IQ2000 MBV Detection and Prevention System


Introduction
Penaeus monodon-type baculovirus (MBV) is one of the earliest found shrimp viruses, but its impact on shrimp farming has yet to be further studied. MBV was considered to be one of the most critical fatal shrimp diseases for P. monodon in the past, but recent researches have shown no direct association of such disease to the cause of failure in shrimp culture industry in respect of growth retardation, deformation, and mortality rate.
Nevertheless, MBV is still a considerable issue for hatchery management as it may affect the survival rate of PLs. The consequences of severe MBV infection not simply affect the PLs survival rate, but the performance of PLs also turns out to be worse than those lightly infected or negative ones. As the major transmission path of MBV is horizontal, the degree of PLs MBV infection has been taken as a major indicator of hatchery hygiene in some areas.
The comparison of different MBV infected samples from several Asian countries has indicated that the variation of nucleic acid sequence is more than expected. For example, within the published sequence by Craig R. Belcher (J. Virol. Method 74, 1998, p21-29), the homology of the sample from Taiwan is only 91.8%; 92.3% for sample from Thailand, 92.1% for sample from Indonesia, and 94.1% for sample from India. These sequence variations may cause false negative results by following Craig’s protocol.
GeneReach has been researching on MBV continuously. This newly released version of IQ2000™ MBV Detection and Prevention System has the broadest coverage of strains in comparison with other known products in the market and has also inherited the built-in internal control design and semi-quantitative data format from a chain of our IQ2000™ serial products. Moreover, we always ensure that our detection system is updated to the most advanced research results in order to provide the best detection tool for all IQ2000™ users.

Specifications:
  •  ■ Packing size: 200 reactions.
  •  ■ Detection Limit: 10 copies/reaction.
  •  ■ Quantitative capability: 3 different levels of infection can be differentiated.
  •  ■ Sample throughput: for 40 samples, from sample preparation to final results require 2.5 to 3 hours.
  •  ■ Built-in internal control system: eliminate false negative results from failed extraction or reaction.
  •  ■ Quantified positive standard: monitor the sensitivity of detection.

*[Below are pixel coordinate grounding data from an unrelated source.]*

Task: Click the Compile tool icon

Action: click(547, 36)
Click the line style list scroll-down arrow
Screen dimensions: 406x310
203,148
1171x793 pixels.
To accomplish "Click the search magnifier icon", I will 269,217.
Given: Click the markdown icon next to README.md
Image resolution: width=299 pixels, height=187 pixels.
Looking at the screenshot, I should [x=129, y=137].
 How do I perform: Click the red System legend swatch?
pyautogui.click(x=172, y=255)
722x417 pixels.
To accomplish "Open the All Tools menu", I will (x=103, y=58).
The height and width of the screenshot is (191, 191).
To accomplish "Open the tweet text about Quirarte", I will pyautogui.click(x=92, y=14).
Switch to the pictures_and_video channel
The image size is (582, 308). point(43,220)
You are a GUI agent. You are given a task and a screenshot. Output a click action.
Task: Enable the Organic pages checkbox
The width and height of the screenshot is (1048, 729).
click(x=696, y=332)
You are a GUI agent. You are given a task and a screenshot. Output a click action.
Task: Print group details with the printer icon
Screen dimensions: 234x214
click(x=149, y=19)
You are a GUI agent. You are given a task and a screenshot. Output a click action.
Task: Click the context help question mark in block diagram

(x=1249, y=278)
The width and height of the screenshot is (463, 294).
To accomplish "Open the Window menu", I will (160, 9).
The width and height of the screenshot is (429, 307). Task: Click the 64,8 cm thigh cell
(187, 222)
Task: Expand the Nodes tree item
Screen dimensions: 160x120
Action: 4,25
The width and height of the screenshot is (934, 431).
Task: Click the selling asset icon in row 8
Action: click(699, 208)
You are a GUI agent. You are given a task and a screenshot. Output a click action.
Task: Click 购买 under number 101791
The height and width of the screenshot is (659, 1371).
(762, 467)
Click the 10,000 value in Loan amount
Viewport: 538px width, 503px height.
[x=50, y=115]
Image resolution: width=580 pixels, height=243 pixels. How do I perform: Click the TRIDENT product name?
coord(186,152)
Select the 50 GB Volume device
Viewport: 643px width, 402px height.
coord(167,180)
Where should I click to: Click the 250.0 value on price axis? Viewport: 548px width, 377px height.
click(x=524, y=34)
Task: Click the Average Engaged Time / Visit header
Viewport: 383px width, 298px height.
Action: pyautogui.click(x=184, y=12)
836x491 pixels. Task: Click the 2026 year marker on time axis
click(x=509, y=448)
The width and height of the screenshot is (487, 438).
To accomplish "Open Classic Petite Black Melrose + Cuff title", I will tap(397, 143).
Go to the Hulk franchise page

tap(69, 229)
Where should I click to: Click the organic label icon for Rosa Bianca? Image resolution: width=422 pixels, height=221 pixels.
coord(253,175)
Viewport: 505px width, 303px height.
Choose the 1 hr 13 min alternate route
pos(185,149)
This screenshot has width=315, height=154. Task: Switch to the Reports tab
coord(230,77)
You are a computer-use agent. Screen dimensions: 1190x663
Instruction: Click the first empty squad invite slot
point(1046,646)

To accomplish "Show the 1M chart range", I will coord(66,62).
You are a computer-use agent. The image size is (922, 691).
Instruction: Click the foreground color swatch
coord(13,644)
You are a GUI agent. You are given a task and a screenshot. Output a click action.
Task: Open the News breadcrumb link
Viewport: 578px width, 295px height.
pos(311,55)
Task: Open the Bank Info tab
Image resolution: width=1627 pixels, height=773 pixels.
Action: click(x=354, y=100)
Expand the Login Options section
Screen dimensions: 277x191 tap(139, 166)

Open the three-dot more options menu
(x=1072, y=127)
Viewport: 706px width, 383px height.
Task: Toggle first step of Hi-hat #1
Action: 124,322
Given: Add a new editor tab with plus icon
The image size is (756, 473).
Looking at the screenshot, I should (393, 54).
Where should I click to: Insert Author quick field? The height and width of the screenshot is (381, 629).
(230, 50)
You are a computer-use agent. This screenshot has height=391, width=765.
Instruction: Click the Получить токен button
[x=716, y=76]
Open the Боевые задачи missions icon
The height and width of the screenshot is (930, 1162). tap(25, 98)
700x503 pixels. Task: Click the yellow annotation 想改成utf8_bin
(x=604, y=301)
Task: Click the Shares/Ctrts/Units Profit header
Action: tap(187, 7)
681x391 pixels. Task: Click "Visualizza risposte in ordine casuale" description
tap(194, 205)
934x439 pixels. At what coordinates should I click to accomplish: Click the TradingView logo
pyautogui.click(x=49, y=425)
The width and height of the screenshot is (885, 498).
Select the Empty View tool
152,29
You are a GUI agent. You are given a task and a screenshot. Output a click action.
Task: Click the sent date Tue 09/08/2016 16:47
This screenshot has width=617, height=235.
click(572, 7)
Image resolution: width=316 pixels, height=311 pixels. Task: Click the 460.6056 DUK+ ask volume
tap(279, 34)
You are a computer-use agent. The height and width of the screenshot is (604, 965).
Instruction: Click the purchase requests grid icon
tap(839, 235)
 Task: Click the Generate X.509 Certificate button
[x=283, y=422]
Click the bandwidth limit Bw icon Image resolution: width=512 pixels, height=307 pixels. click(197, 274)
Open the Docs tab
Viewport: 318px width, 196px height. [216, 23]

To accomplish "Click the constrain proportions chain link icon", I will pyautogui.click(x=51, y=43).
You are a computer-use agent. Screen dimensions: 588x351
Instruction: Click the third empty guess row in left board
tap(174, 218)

An example of the results is shown and explained below:

    Lane 1: MBV P(+) standard, 20,000 copies/reaction
    Lane 2: MBV P(+) standard, 2,000 copies/reaction
    Lane 3: MBV P(+) standard, 200 copies/reaction
    Lane 4: Negative control (Yeast tRNA or ddH2O)
    Lane 5: HP sample of severe MBV infection
    Lane 6: HP sample of light MBV infection
    Lane 7: Fecal sample of MBV infection
    Lane 8: MBV negative sample
    Lane M: Molecular weight markers, 848 bp, 630 bp, 333 bp

Applications:
  • This reagent is intended for testing fresh, frozen, and ethanol-preserved samples, e.g. broodstock’s feces, hepatopancreas, and PL.
  • Ideal for the specific pathogen-free (SPF) animal selection, evaluation of culture environment, grow-out monitoring, and quarantine service.